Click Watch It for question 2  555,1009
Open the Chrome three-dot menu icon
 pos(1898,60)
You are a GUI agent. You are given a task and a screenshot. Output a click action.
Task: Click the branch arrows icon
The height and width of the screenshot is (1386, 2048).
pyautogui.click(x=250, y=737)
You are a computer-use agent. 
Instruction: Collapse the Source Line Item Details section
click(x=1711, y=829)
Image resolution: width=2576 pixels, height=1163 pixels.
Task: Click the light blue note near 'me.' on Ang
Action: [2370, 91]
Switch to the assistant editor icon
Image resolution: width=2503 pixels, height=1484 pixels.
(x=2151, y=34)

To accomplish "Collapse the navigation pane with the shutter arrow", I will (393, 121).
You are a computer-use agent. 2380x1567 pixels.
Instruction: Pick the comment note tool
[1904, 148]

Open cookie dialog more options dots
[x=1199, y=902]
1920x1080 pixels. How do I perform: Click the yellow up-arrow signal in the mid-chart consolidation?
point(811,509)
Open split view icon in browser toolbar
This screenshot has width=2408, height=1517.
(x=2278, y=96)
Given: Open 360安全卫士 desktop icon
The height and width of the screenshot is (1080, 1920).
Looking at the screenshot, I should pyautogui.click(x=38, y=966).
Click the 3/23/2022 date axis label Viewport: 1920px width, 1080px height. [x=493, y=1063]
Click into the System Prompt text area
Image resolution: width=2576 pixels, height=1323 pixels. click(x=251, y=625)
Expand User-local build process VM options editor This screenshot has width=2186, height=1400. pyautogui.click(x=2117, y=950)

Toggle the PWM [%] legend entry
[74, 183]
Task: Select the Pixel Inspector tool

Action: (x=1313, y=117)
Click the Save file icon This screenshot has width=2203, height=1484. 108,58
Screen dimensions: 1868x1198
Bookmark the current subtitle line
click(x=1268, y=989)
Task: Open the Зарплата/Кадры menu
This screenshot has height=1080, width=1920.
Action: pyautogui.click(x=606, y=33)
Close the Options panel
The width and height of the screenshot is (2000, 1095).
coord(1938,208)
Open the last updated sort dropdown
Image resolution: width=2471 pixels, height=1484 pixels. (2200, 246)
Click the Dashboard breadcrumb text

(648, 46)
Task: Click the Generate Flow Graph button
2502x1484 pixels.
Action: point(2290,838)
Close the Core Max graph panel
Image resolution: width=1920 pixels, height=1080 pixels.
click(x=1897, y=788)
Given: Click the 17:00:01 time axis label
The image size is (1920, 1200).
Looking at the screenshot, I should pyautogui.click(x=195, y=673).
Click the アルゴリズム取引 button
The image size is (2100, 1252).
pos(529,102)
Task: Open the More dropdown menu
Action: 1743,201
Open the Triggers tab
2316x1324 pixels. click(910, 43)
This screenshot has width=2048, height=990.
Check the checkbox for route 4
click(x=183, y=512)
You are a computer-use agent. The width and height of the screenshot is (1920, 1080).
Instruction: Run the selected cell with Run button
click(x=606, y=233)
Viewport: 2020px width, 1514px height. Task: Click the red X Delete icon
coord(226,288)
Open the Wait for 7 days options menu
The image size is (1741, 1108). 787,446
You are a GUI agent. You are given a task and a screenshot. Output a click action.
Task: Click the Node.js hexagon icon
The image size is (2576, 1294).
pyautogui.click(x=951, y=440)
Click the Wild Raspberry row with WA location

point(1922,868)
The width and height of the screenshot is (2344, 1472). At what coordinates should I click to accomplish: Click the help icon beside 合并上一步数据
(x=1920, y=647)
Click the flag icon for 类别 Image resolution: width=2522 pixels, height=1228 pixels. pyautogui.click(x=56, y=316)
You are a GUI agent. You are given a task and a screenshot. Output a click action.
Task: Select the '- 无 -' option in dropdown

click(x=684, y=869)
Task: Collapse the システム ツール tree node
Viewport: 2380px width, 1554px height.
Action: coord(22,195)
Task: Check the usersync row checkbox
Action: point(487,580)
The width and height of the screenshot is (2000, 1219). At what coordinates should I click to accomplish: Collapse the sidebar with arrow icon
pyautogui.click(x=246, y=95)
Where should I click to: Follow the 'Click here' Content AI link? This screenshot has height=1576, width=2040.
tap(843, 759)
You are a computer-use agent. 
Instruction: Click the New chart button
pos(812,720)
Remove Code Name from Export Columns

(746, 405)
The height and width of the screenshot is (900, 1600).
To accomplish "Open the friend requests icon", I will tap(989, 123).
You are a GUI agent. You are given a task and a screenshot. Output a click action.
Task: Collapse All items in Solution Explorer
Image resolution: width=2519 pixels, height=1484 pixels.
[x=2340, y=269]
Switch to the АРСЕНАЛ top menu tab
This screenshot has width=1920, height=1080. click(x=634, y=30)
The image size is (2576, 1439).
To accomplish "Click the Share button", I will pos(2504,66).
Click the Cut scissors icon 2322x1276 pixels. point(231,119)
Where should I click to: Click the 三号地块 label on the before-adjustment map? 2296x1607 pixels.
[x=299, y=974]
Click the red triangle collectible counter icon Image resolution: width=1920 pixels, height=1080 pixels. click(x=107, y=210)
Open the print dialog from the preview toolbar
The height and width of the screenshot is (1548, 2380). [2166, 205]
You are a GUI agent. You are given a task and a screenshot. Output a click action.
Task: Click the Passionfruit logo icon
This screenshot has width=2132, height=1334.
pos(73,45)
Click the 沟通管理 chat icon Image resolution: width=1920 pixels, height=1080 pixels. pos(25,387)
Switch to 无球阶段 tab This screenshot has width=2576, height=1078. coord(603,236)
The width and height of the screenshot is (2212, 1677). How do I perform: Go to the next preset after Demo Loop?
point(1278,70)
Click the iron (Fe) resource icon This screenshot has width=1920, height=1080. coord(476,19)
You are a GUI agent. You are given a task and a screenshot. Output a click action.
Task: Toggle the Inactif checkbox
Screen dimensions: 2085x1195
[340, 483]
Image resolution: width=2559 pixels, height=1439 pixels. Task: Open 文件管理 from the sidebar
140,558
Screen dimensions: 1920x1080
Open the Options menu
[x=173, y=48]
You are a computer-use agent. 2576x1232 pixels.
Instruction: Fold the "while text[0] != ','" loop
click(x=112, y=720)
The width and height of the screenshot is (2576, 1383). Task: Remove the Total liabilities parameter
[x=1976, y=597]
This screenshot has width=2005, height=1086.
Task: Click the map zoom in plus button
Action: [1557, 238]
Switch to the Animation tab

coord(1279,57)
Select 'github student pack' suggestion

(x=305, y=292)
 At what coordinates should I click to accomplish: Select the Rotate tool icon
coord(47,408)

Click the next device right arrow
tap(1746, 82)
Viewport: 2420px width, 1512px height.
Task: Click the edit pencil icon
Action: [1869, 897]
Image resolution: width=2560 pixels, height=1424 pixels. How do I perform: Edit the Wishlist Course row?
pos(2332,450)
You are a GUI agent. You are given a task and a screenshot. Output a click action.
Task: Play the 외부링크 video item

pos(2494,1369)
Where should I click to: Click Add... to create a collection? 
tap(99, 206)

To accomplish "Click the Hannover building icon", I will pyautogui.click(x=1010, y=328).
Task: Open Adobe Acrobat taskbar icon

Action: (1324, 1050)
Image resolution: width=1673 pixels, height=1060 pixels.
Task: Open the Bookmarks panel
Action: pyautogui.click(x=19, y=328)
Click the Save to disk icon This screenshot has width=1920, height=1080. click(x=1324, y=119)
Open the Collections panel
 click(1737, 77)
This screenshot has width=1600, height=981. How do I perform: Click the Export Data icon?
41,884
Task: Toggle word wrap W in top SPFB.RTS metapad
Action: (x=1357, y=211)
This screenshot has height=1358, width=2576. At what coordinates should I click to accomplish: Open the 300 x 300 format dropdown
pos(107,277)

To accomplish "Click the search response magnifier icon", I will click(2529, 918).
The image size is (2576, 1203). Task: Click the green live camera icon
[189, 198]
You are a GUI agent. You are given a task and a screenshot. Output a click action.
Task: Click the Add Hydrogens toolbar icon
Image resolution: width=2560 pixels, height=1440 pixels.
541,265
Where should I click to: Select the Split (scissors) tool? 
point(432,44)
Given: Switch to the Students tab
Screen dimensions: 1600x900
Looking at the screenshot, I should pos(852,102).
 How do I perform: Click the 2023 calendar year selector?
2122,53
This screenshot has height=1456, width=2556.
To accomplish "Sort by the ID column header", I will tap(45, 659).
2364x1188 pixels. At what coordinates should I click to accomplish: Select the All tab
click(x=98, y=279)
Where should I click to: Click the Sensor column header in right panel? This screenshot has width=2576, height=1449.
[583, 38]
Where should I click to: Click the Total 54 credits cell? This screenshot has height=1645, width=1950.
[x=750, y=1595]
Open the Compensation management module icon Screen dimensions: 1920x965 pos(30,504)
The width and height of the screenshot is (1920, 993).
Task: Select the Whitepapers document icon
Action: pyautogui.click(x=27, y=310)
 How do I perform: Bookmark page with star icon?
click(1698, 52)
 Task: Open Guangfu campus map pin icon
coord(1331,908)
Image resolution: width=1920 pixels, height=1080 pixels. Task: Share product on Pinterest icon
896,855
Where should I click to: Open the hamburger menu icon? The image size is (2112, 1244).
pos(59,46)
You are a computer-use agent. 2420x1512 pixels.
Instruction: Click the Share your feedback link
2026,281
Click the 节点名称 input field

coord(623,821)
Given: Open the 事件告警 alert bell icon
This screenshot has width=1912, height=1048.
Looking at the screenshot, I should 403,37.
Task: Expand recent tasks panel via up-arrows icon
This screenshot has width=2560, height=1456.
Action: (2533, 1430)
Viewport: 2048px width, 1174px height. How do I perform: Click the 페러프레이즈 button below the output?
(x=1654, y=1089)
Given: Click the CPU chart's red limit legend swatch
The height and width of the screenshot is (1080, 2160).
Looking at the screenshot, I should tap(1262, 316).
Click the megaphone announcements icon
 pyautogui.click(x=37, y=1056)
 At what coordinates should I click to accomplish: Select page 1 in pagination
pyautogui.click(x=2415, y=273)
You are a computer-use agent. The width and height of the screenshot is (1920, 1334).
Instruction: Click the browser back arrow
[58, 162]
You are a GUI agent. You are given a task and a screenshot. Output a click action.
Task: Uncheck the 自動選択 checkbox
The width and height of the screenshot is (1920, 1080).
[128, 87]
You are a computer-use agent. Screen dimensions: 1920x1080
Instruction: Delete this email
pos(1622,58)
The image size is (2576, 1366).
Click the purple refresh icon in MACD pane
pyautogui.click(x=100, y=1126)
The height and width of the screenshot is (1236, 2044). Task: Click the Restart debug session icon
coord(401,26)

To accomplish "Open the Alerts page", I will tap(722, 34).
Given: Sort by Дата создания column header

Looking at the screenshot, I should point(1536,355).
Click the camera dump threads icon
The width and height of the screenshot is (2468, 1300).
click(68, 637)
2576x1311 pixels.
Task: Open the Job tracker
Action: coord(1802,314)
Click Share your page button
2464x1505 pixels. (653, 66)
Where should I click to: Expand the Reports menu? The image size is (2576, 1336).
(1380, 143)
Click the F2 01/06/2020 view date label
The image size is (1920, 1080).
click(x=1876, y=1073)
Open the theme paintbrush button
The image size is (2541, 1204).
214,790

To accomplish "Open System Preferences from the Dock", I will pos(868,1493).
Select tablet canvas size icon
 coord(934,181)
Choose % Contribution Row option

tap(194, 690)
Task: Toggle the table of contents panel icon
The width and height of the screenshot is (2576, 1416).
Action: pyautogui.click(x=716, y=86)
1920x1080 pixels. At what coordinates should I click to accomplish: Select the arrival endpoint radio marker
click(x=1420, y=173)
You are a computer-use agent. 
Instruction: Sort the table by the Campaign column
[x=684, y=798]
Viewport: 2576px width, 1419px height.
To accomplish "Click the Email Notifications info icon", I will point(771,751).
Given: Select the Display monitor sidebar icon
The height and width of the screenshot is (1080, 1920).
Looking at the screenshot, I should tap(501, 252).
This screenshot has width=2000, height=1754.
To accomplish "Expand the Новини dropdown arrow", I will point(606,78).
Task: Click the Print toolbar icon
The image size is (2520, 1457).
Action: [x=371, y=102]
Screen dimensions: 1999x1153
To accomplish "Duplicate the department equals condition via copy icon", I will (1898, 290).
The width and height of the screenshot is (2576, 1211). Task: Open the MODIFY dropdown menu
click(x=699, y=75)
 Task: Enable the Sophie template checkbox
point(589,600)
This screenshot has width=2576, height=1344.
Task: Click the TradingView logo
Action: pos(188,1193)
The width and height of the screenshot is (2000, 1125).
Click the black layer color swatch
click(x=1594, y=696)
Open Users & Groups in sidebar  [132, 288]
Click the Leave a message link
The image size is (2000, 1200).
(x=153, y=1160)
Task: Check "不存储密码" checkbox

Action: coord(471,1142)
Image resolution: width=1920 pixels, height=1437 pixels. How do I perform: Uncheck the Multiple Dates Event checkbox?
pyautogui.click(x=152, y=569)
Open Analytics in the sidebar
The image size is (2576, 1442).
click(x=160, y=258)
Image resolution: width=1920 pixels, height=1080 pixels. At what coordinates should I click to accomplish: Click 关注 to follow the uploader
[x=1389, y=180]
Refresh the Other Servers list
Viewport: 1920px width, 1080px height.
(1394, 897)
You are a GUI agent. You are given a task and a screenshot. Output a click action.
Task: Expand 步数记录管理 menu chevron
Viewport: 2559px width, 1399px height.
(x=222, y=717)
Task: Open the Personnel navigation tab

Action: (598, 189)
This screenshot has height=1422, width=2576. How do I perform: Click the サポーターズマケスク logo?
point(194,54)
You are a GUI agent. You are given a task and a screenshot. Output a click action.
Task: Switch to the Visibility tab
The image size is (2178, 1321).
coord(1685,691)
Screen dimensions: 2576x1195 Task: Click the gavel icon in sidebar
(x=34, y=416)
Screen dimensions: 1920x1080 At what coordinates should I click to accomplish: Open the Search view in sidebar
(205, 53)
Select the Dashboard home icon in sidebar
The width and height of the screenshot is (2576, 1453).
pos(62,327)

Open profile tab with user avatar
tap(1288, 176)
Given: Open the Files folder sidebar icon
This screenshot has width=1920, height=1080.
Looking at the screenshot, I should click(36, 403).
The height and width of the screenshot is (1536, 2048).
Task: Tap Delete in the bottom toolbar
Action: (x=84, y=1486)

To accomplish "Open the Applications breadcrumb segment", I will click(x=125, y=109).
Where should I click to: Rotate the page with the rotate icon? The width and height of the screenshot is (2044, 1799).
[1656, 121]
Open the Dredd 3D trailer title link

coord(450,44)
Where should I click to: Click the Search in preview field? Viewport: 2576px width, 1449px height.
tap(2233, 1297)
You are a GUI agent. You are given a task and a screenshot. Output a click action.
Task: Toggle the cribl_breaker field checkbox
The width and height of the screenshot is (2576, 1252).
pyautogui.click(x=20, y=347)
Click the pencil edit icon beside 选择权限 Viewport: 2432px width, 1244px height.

────────────────────────────────────────

Problem statement = Lines from the one with "Image resolution: width=1920 pixels, height=1437" through the last line above must be printed exactly; no other line is to appear.

Final answer =
Image resolution: width=1920 pixels, height=1437 pixels. How do I perform: Uncheck the Multiple Dates Event checkbox?
pyautogui.click(x=152, y=569)
Open Analytics in the sidebar
The image size is (2576, 1442).
click(x=160, y=258)
Image resolution: width=1920 pixels, height=1080 pixels. At what coordinates should I click to accomplish: Click 关注 to follow the uploader
[x=1389, y=180]
Refresh the Other Servers list
Viewport: 1920px width, 1080px height.
(1394, 897)
You are a GUI agent. You are given a task and a screenshot. Output a click action.
Task: Expand 步数记录管理 menu chevron
Viewport: 2559px width, 1399px height.
(x=222, y=717)
Task: Open the Personnel navigation tab

Action: (598, 189)
This screenshot has height=1422, width=2576. How do I perform: Click the サポーターズマケスク logo?
point(194,54)
You are a GUI agent. You are given a task and a screenshot. Output a click action.
Task: Switch to the Visibility tab
The image size is (2178, 1321).
coord(1685,691)
Screen dimensions: 2576x1195 Task: Click the gavel icon in sidebar
(x=34, y=416)
Screen dimensions: 1920x1080 At what coordinates should I click to accomplish: Open the Search view in sidebar
(205, 53)
Select the Dashboard home icon in sidebar
The width and height of the screenshot is (2576, 1453).
pos(62,327)

Open profile tab with user avatar
tap(1288, 176)
Given: Open the Files folder sidebar icon
This screenshot has width=1920, height=1080.
Looking at the screenshot, I should click(36, 403).
The height and width of the screenshot is (1536, 2048).
Task: Tap Delete in the bottom toolbar
Action: (x=84, y=1486)

To accomplish "Open the Applications breadcrumb segment", I will click(x=125, y=109).
Where should I click to: Rotate the page with the rotate icon? The width and height of the screenshot is (2044, 1799).
[1656, 121]
Open the Dredd 3D trailer title link

coord(450,44)
Where should I click to: Click the Search in preview field? Viewport: 2576px width, 1449px height.
tap(2233, 1297)
You are a GUI agent. You are given a task and a screenshot. Output a click action.
Task: Toggle the cribl_breaker field checkbox
The width and height of the screenshot is (2576, 1252).
pyautogui.click(x=20, y=347)
Click the pencil edit icon beside 选择权限 Viewport: 2432px width, 1244px height.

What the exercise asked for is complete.